The National Commercial Insurance Task Force will bring together insurers, brokers, local chambers of commerce, small businesses, trucking stakeholders and risk experts to look at the impacts of the hardening global market and develop recommendations to help keep insurance “affordable and available” across the country. The task force will look at how increased commercial insurance premiums are affecting Canadian companies and consumers, as well as ways for consumers to mitigate risk and manage costs.

An inaugural meeting will be held this month in Edmonton, followed by meetings in Vancouver, Halifax, Toronto and Montreal in the coming months. The task force’s report providing recommendations is due this fall.

“We’ve heard from concerned parties across the country about challenges with finding affordable insurance and we want to know what can be done to overcome the problems,” said Don Forgeron, president and CEO of IBC, in a press release Feb. 10. “We strongly believe that if all stakeholders work together, we can find solutions to control costs and, ultimately, improve insurance availability.”

The task force includes representatives from the Canadian Condominium Institute, Canadian Trucking Alliance, Canadian Federation of Independent Business, Insurance Brokers Association of Canada, Risk and Insurance Management Society, IBC, the insurance industry and other stakeholders.
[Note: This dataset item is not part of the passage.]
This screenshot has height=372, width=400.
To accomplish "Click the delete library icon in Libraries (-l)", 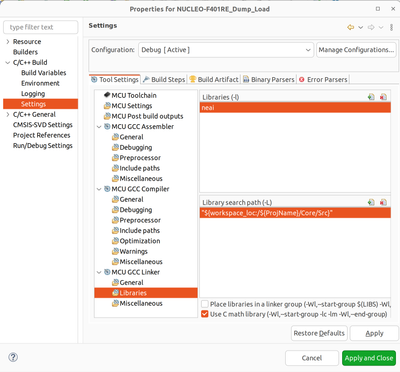I will pyautogui.click(x=383, y=97).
Related: How IBC is addressing hard market in condo insurance

Last month, IBC announced that it was engaging a risk manager who can make practical recommendations to condominium corporations to reduce their risk. IBC will make the risk manager available to assist condo corporations – especially in Alberta – who are having trouble acquiring insurance, IBC said in a release Jan. 7. An IBC spokesperson told Canadian Underwriter at the time that the risk manager has yet to be named.

Engaging the risk manager is part of IBC’s Condominium Action Plan to further assist affected condo corporations in Alberta. Other components of the plan include:

  • Providing education and information on insurance and the importance of risk management and loss prevention strategies for condominiums
  • Providing the government with best practices used in other jurisdictions
  • Engaging insurers, stakeholders and government to directly assist condominium corporations facing issues in the marketplace.

Consumers who have questions or want to learn more about commercial insurance, risk management or factors that impact premiums can call 1-844-2ASK-IBC or visit ibc.ca.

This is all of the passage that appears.